■ Problem details:
Set the records down again, exactly, without their images.

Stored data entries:

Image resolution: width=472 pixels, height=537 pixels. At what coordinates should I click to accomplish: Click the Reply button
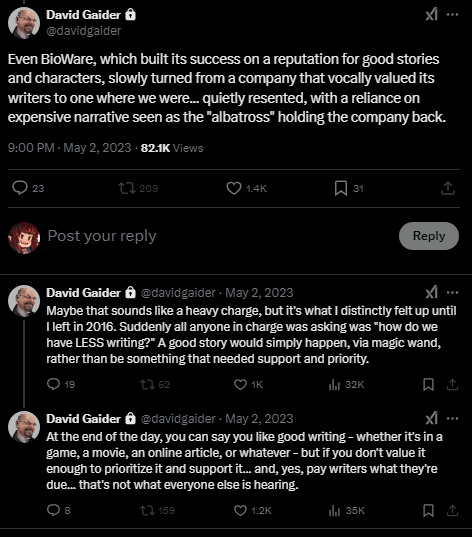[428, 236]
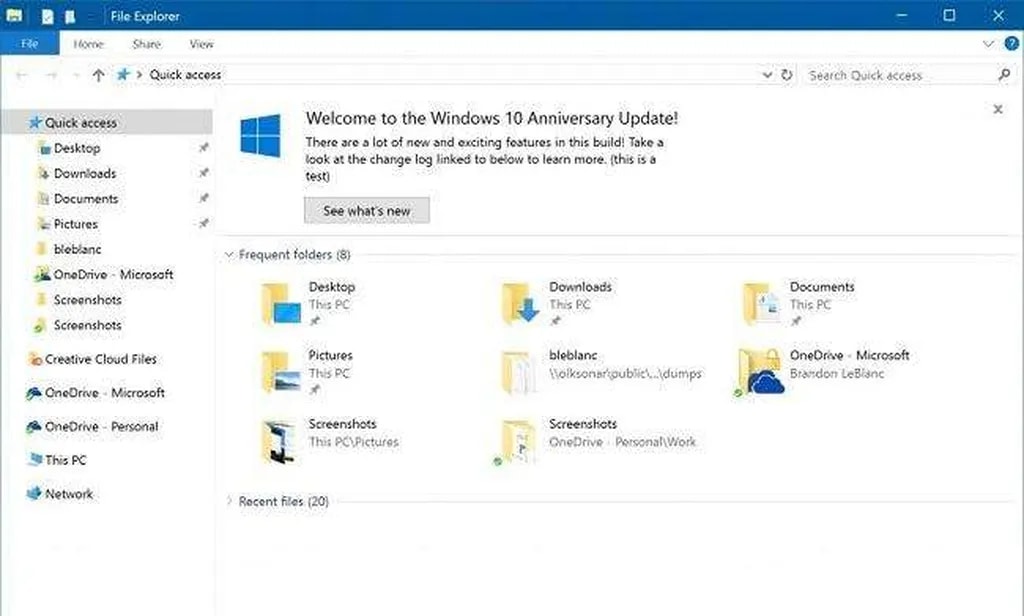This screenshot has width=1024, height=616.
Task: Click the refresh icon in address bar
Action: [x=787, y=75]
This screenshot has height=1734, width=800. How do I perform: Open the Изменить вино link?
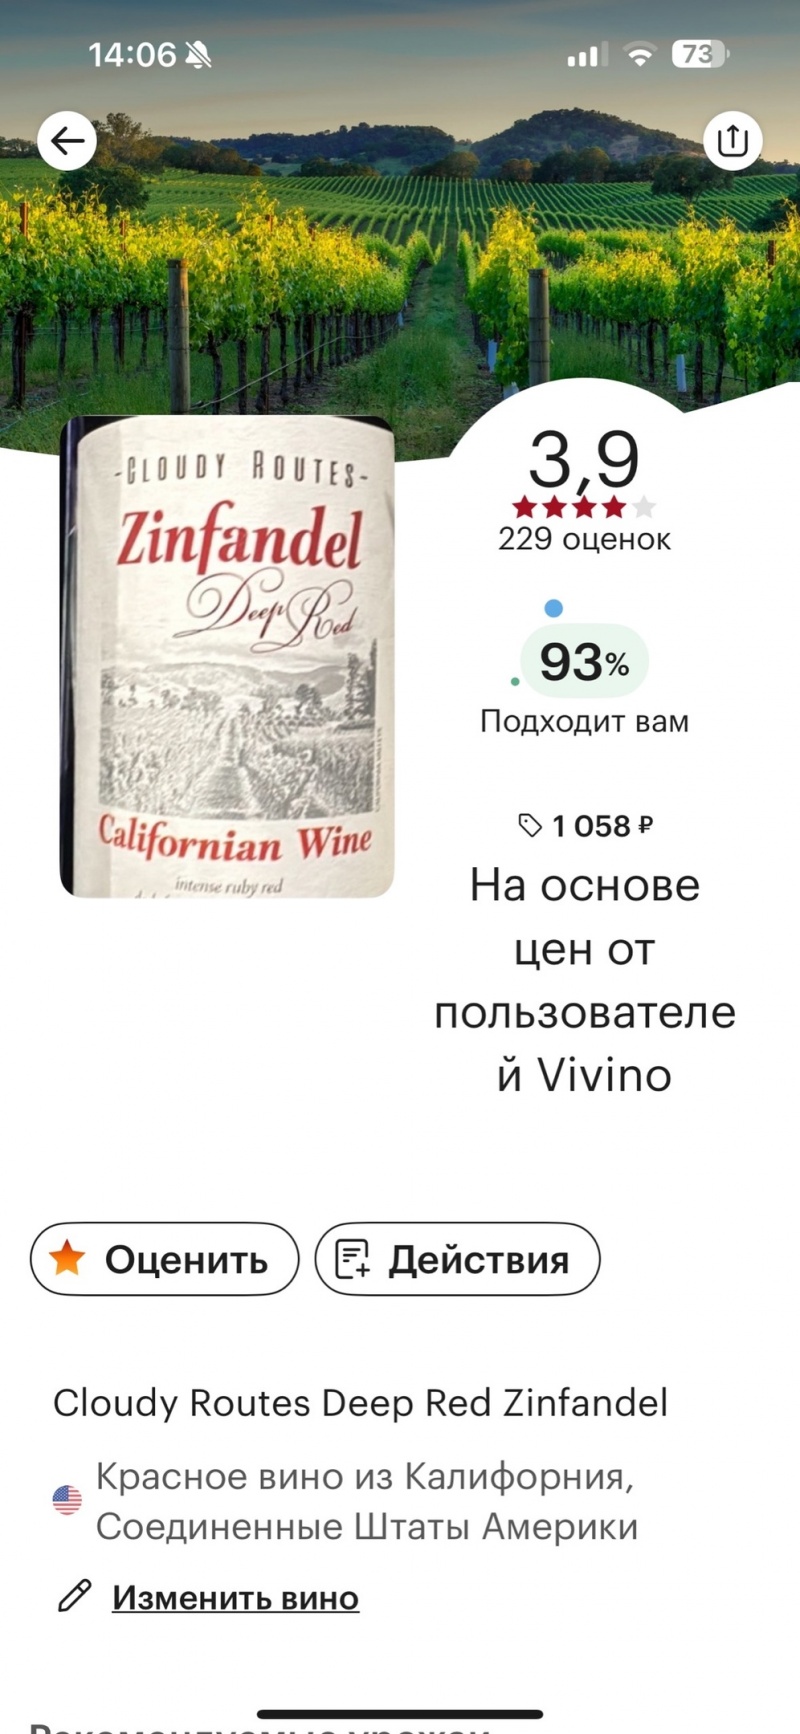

■ Problem solution:
Image resolution: width=472 pixels, height=537 pixels. At what coordinates should I click to accomplish: Click the Reply button
[428, 236]
This screenshot has width=1024, height=616.
Task: Click the refresh icon in address bar
Action: [x=787, y=75]
This screenshot has height=1734, width=800. How do I perform: Open the Изменить вино link?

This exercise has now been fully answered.